Scottish law and order minister Henry McLeish wants people to make a stand no matter how minor the offence or anti- social behaviour.

He reckons widespread acceptance of "so-called petty crimes", including vandalism and graffiti, is dragging down entire communities.

And that makes them even more vulnerable to the headline-grabbing problems of violence, drug abuse and sex attacks, said Mr McLeish.

But critics accused him simply of using gimmicks and sound-bites, as well as being heavy- handed and over-simplifying the issue.

The minister also bluntly criticised councils for failing to keep streets clean.

He said: "I want every council to review what they are doing in terms of taking on graffiti and vandalism and littering.

"I don't want councils to tell me they don't have the resources for this.

"Often, it's not resources but lack of thought."

Mr McLeish made his comments as he unveiled a Government crackdown on lawbreakers.

It is outlined in a new document called A Safer Scotland - Tackling Crime And Its Causes.

Mr McLeish, who also examined confiscated weapons in Edinburgh, said the overall crime rate had fallen but offences involving drugs, violence or sex were proving difficult to tackle.

He said he wanted to develop Labour's well known election pledge: "Tough on crime, tough on the causes of crime".

Mr McLeish went on: "I know it will be difficult but I am asking Scots to walk tall.

"This is a war and there are many battles to be fought.

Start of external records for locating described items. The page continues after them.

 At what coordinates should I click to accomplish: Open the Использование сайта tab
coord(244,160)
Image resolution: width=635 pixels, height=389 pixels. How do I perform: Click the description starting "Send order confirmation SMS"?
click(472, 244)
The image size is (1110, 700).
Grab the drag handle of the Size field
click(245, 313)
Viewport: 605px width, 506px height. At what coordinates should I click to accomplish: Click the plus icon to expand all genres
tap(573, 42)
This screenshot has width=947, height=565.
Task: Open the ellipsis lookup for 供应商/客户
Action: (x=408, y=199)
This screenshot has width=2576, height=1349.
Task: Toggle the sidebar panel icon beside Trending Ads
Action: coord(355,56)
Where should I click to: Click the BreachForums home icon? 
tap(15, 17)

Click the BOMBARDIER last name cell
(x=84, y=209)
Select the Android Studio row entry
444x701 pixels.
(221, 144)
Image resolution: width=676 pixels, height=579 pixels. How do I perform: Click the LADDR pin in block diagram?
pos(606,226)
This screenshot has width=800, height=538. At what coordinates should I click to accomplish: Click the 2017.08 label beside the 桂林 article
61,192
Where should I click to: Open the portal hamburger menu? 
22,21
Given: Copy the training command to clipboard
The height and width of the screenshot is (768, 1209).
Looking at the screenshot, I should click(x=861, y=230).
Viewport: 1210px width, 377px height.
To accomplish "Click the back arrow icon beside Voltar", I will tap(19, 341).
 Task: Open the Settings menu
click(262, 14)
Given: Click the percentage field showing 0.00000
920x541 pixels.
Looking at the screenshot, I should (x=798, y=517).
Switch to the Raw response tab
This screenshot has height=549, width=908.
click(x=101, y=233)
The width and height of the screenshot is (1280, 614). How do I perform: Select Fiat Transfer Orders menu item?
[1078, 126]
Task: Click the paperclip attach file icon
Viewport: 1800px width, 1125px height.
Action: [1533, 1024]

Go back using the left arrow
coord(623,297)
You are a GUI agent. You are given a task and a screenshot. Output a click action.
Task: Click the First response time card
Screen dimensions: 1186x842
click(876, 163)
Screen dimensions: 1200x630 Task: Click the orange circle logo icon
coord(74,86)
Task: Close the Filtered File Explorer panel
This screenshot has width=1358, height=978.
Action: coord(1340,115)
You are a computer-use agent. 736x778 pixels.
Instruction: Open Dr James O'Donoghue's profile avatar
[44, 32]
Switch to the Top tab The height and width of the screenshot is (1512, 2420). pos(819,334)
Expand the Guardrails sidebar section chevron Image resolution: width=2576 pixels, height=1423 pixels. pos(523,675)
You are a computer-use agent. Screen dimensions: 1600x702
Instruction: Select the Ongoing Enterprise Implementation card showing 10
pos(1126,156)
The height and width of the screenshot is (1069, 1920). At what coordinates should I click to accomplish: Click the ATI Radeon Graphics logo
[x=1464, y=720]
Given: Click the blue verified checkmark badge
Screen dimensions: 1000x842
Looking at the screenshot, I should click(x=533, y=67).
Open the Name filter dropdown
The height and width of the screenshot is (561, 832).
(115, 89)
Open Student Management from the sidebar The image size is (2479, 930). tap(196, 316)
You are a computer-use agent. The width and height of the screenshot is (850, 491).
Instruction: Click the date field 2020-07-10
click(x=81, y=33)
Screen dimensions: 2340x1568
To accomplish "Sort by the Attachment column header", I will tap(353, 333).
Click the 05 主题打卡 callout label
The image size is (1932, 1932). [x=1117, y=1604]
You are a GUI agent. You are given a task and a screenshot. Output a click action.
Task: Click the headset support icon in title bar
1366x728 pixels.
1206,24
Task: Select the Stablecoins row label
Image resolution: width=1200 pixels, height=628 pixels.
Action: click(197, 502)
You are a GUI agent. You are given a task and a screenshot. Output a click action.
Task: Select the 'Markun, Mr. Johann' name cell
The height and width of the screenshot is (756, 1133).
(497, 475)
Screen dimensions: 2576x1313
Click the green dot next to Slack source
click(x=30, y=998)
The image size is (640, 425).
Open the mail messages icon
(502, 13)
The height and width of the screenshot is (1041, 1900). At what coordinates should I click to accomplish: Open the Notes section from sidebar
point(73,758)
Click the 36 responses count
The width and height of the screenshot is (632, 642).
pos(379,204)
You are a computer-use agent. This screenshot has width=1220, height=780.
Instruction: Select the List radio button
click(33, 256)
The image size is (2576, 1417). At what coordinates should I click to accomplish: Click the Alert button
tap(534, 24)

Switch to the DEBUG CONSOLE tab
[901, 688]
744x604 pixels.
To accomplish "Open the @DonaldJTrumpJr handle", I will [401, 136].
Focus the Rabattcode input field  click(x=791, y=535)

People need to reclaim the streets."

He added: "I want to talk about the culture of crime.

"We can be far too complacent about second-rate services and standards in our communities.

"Mindless vandalism, graffiti and litter despoil our housing estates.

"The message is that this kind of behaviour will not be tolerated.

"People have a right to a decent home and decent community.

"But too many people are not exercising their responsibilities."

Mr McLeish said the Government had made available legal measures to deal with petty criminals, such as anti- social behaviour orders, and increased council powers to evict problem tenants.

The theory behind zero tolerance is that communities which refuse to tolerate graffiti and vandalism will prove more resistant to thugs, racists and drug dealers.

A similar initiative in New York is credited with transforming the city, which used to be one of America's most dangerous.

Mr McLeish stressed direct action was also being taken against Scotland's most serious criminals.

He said the war would be stepped up against drug dealers, including increased use of powers to confiscate their assets.

There will be legislation to weed out people planning to use a position of trust to abuse those in their care, and easier access to criminal- record checks on people wanting to work with vulnerable groups.

The Scottish Office will continue their publicity campaign to make domestic violence - which accounts for a quarter of all violent crime - socially unacceptable. Action will be taken to cut vehicle crime by 30 per cent, or 26,000 offences, over the next five years.